### Records for processing

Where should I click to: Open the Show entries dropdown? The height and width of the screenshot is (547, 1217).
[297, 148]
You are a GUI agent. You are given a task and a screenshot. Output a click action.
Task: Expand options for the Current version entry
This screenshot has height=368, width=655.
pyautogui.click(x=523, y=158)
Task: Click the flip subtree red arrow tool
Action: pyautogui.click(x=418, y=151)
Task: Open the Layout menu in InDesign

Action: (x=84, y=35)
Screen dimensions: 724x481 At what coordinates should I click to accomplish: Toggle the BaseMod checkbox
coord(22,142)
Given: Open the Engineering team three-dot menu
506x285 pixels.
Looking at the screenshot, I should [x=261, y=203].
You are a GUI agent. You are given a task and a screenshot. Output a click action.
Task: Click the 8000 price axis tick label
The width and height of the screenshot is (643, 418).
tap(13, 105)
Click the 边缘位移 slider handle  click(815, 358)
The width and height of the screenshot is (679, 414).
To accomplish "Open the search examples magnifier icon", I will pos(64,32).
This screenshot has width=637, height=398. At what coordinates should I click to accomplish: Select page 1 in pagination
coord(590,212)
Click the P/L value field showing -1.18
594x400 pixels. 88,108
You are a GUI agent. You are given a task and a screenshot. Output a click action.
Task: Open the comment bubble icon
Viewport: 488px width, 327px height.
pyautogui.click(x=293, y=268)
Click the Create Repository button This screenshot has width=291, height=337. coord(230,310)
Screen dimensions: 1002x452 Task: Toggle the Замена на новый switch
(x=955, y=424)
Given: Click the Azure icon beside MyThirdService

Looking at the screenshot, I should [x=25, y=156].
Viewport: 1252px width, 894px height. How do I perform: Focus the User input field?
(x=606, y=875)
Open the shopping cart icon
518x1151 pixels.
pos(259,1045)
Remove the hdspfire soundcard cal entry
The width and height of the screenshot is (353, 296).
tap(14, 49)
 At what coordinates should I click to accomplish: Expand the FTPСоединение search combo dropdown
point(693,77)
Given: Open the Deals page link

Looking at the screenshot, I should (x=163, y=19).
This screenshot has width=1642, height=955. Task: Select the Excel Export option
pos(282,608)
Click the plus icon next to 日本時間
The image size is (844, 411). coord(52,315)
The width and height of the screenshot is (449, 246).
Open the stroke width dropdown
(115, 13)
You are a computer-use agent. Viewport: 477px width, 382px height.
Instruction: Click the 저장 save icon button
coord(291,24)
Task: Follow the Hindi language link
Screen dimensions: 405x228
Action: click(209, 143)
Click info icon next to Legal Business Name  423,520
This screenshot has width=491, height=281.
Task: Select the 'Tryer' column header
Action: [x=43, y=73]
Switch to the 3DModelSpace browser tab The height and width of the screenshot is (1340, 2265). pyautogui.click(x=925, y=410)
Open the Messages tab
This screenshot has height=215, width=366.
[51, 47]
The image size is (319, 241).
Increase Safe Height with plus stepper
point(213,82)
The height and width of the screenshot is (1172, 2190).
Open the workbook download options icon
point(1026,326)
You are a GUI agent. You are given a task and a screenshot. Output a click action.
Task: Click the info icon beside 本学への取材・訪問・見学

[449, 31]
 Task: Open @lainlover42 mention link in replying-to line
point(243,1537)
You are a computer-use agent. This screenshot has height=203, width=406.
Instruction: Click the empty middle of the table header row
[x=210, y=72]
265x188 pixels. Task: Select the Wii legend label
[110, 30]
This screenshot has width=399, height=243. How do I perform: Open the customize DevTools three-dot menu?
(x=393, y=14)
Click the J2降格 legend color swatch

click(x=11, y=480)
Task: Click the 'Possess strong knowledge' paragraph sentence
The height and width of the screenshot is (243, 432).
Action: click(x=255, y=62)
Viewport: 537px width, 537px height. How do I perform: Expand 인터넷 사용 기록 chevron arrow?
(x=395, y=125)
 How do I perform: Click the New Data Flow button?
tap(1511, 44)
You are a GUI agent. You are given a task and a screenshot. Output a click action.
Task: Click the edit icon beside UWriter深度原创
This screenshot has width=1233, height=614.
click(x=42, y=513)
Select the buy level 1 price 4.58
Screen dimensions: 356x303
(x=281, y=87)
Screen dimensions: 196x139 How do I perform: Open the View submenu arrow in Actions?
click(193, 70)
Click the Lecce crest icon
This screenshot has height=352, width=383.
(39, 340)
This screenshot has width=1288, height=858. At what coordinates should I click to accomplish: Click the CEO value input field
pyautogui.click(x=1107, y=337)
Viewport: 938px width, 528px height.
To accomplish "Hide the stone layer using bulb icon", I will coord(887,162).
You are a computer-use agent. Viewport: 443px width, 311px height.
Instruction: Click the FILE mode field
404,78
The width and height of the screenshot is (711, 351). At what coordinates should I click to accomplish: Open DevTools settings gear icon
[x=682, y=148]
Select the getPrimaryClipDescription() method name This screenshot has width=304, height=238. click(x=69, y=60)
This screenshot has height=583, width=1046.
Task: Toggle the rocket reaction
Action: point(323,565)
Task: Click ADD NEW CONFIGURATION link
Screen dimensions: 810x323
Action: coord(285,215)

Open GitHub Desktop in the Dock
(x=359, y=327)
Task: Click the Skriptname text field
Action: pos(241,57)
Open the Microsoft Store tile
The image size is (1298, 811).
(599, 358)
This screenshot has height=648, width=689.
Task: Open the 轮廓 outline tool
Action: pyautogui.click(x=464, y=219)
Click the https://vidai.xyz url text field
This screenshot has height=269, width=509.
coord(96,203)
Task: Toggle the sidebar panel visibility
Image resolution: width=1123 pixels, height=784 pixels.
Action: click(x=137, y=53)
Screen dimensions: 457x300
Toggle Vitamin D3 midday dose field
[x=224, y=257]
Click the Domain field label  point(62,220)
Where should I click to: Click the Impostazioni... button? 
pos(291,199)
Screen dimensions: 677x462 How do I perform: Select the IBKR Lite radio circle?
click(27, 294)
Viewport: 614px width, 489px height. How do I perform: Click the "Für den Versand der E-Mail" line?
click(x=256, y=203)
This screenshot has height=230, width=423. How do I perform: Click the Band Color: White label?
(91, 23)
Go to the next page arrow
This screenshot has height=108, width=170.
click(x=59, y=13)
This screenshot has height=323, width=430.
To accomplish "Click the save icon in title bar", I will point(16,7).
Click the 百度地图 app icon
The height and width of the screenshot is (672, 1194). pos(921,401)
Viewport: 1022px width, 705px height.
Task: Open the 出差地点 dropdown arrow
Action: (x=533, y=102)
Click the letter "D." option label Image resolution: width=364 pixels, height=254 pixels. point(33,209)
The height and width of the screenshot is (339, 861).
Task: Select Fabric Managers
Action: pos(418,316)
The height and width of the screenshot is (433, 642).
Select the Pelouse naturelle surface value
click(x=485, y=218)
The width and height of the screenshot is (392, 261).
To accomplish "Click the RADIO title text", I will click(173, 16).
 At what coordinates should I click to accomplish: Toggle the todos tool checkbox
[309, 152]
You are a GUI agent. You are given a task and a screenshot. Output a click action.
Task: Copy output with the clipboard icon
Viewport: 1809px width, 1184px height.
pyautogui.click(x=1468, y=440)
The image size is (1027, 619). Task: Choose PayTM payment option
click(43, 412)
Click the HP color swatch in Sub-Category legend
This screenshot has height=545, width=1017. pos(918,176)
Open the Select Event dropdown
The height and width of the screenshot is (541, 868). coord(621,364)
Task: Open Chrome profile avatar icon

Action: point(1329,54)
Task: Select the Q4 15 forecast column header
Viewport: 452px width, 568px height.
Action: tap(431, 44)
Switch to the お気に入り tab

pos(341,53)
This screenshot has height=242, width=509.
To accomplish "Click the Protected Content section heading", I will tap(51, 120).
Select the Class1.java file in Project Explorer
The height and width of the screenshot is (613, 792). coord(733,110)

### What this task involves
Please rewrite the data above with "GUI agent" renamed to "screen assistant" everywhere, leaving everything else unchanged.

### The output
Where should I click to: Open the Show entries dropdown? The height and width of the screenshot is (547, 1217).
[297, 148]
You are a screen assistant. You are given a task and a screenshot. Output a click action.
Task: Expand options for the Current version entry
This screenshot has height=368, width=655.
pyautogui.click(x=523, y=158)
Task: Click the flip subtree red arrow tool
Action: pyautogui.click(x=418, y=151)
Task: Open the Layout menu in InDesign

Action: (x=84, y=35)
Screen dimensions: 724x481 At what coordinates should I click to accomplish: Toggle the BaseMod checkbox
coord(22,142)
Given: Open the Engineering team three-dot menu
506x285 pixels.
Looking at the screenshot, I should [x=261, y=203].
You are a screen assistant. You are given a task and a screenshot. Output a click action.
Task: Click the 8000 price axis tick label
The width and height of the screenshot is (643, 418).
tap(13, 105)
Click the 边缘位移 slider handle  click(815, 358)
The width and height of the screenshot is (679, 414).
To accomplish "Open the search examples magnifier icon", I will pos(64,32).
This screenshot has width=637, height=398. At what coordinates should I click to accomplish: Select page 1 in pagination
coord(590,212)
Click the P/L value field showing -1.18
594x400 pixels. 88,108
You are a screen assistant. You are given a task and a screenshot. Output a click action.
Task: Open the comment bubble icon
Viewport: 488px width, 327px height.
pyautogui.click(x=293, y=268)
Click the Create Repository button This screenshot has width=291, height=337. coord(230,310)
Screen dimensions: 1002x452 Task: Toggle the Замена на новый switch
(x=955, y=424)
Given: Click the Azure icon beside MyThirdService

Looking at the screenshot, I should [x=25, y=156].
Viewport: 1252px width, 894px height. How do I perform: Focus the User input field?
(x=606, y=875)
Open the shopping cart icon
518x1151 pixels.
pos(259,1045)
Remove the hdspfire soundcard cal entry
The width and height of the screenshot is (353, 296).
tap(14, 49)
 At what coordinates should I click to accomplish: Expand the FTPСоединение search combo dropdown
point(693,77)
Given: Open the Deals page link

Looking at the screenshot, I should (x=163, y=19).
This screenshot has width=1642, height=955. Task: Select the Excel Export option
pos(282,608)
Click the plus icon next to 日本時間
The image size is (844, 411). coord(52,315)
The width and height of the screenshot is (449, 246).
Open the stroke width dropdown
(115, 13)
You are a computer-use agent. Viewport: 477px width, 382px height.
Instruction: Click the 저장 save icon button
coord(291,24)
Task: Follow the Hindi language link
Screen dimensions: 405x228
Action: click(209, 143)
Click info icon next to Legal Business Name  423,520
This screenshot has width=491, height=281.
Task: Select the 'Tryer' column header
Action: [x=43, y=73]
Switch to the 3DModelSpace browser tab The height and width of the screenshot is (1340, 2265). pyautogui.click(x=925, y=410)
Open the Messages tab
This screenshot has height=215, width=366.
[51, 47]
The image size is (319, 241).
Increase Safe Height with plus stepper
point(213,82)
The height and width of the screenshot is (1172, 2190).
Open the workbook download options icon
point(1026,326)
You are a screen assistant. You are given a task and a screenshot. Output a click action.
Task: Click the info icon beside 本学への取材・訪問・見学

[449, 31]
 Task: Open @lainlover42 mention link in replying-to line
point(243,1537)
You are a computer-use agent. This screenshot has height=203, width=406.
Instruction: Click the empty middle of the table header row
[x=210, y=72]
265x188 pixels. Task: Select the Wii legend label
[110, 30]
This screenshot has width=399, height=243. How do I perform: Open the customize DevTools three-dot menu?
(x=393, y=14)
Click the J2降格 legend color swatch

click(x=11, y=480)
Task: Click the 'Possess strong knowledge' paragraph sentence
The height and width of the screenshot is (243, 432).
Action: click(x=255, y=62)
Viewport: 537px width, 537px height. How do I perform: Expand 인터넷 사용 기록 chevron arrow?
(x=395, y=125)
 How do I perform: Click the New Data Flow button?
tap(1511, 44)
You are a screen assistant. You are given a task and a screenshot. Output a click action.
Task: Click the edit icon beside UWriter深度原创
This screenshot has width=1233, height=614.
click(x=42, y=513)
Select the buy level 1 price 4.58
Screen dimensions: 356x303
(x=281, y=87)
Screen dimensions: 196x139 How do I perform: Open the View submenu arrow in Actions?
click(193, 70)
Click the Lecce crest icon
This screenshot has height=352, width=383.
(39, 340)
This screenshot has width=1288, height=858. At what coordinates should I click to accomplish: Click the CEO value input field
pyautogui.click(x=1107, y=337)
Viewport: 938px width, 528px height.
To accomplish "Hide the stone layer using bulb icon", I will coord(887,162).
You are a computer-use agent. Viewport: 443px width, 311px height.
Instruction: Click the FILE mode field
404,78
The width and height of the screenshot is (711, 351). At what coordinates should I click to accomplish: Open DevTools settings gear icon
[x=682, y=148]
Select the getPrimaryClipDescription() method name This screenshot has width=304, height=238. click(x=69, y=60)
This screenshot has height=583, width=1046.
Task: Toggle the rocket reaction
Action: point(323,565)
Task: Click ADD NEW CONFIGURATION link
Screen dimensions: 810x323
Action: coord(285,215)

Open GitHub Desktop in the Dock
(x=359, y=327)
Task: Click the Skriptname text field
Action: pos(241,57)
Open the Microsoft Store tile
The image size is (1298, 811).
(599, 358)
This screenshot has height=648, width=689.
Task: Open the 轮廓 outline tool
Action: pyautogui.click(x=464, y=219)
Click the https://vidai.xyz url text field
This screenshot has height=269, width=509.
coord(96,203)
Task: Toggle the sidebar panel visibility
Image resolution: width=1123 pixels, height=784 pixels.
Action: click(x=137, y=53)
Screen dimensions: 457x300
Toggle Vitamin D3 midday dose field
[x=224, y=257]
Click the Domain field label  point(62,220)
Where should I click to: Click the Impostazioni... button? 
pos(291,199)
Screen dimensions: 677x462 How do I perform: Select the IBKR Lite radio circle?
click(27, 294)
Viewport: 614px width, 489px height. How do I perform: Click the "Für den Versand der E-Mail" line?
click(x=256, y=203)
This screenshot has height=230, width=423. How do I perform: Click the Band Color: White label?
(91, 23)
Go to the next page arrow
This screenshot has height=108, width=170.
click(x=59, y=13)
This screenshot has height=323, width=430.
To accomplish "Click the save icon in title bar", I will point(16,7).
Click the 百度地图 app icon
The height and width of the screenshot is (672, 1194). pos(921,401)
Viewport: 1022px width, 705px height.
Task: Open the 出差地点 dropdown arrow
Action: (x=533, y=102)
Click the letter "D." option label Image resolution: width=364 pixels, height=254 pixels. point(33,209)
The height and width of the screenshot is (339, 861).
Task: Select Fabric Managers
Action: pos(418,316)
The height and width of the screenshot is (433, 642).
Select the Pelouse naturelle surface value
click(x=485, y=218)
The width and height of the screenshot is (392, 261).
To accomplish "Click the RADIO title text", I will click(173, 16).
 At what coordinates should I click to accomplish: Toggle the todos tool checkbox
[309, 152]
You are a screen assistant. You are given a task and a screenshot. Output a click action.
Task: Copy output with the clipboard icon
Viewport: 1809px width, 1184px height.
pyautogui.click(x=1468, y=440)
The image size is (1027, 619). Task: Choose PayTM payment option
click(43, 412)
Click the HP color swatch in Sub-Category legend
This screenshot has height=545, width=1017. pos(918,176)
Open the Select Event dropdown
The height and width of the screenshot is (541, 868). coord(621,364)
Task: Open Chrome profile avatar icon

Action: point(1329,54)
Task: Select the Q4 15 forecast column header
Viewport: 452px width, 568px height.
Action: tap(431, 44)
Switch to the お気に入り tab

pos(341,53)
This screenshot has height=242, width=509.
To accomplish "Click the Protected Content section heading", I will tap(51, 120).
Select the Class1.java file in Project Explorer
The height and width of the screenshot is (613, 792). coord(733,110)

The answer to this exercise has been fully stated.